Personal information
- Born: February 16, 1992 (age 34) Zamboanga City
- Height: 1.58 m (5 ft 2 in)
- Weight: 55 kg (121 lb)

Sport
- Sport: Weightlifting
- Coached by: Gregorio Colonia

Medal record
| Event | 1st | 2nd | 3rd |
| World Championships | 0 | 0 | 1 |
| Asian Championships | 1 | 0 | 0 |
| Southeast Asian Games | 0 | 0 | 1 |
| Total | 1 | 0 | 2 |
Representing Philippines
World Championships
| Bronze medal – third place | 2015 Houston | -56 kg |
Asian Championships
| Gold medal – first place | 2015 Phuket | -56 kg |
Southeast Asian Games
| Bronze medal – third place | 2019 Philippines | -67 kg |

= Nestor Colonia =

Filipino weightlifter (born 1992)

Nestor Landag Colonia (born February 16, 1992) is a flyweight weightlifter from the Philippines.
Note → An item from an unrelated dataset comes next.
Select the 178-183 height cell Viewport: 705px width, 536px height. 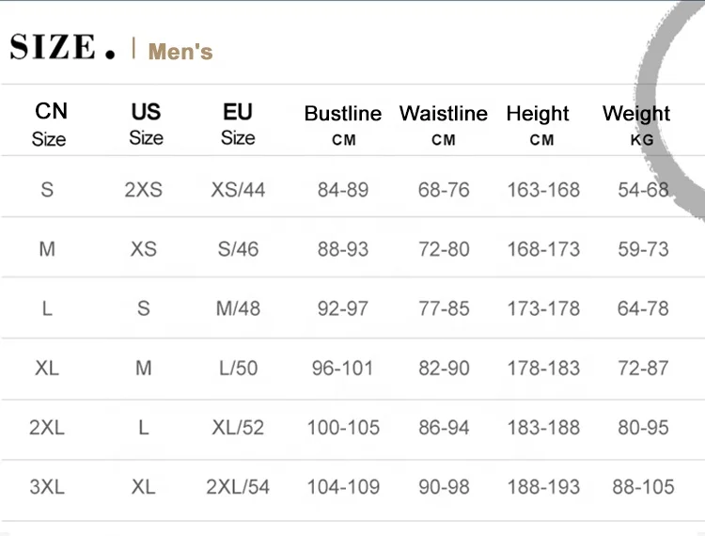point(543,369)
He won the 2015 Asian Championships and placed third in the clean and jerk at the 2015 World and 2016 Asian Championships. He qualified for the 2016 Summer Olympics. He is coached by his uncle Gregorio Colonia, who competed at the 1988 Olympics.

Airman 2nd Class Colonia is also part of the Philippine Air Force weightlifting team, together with Hidilyn Diaz.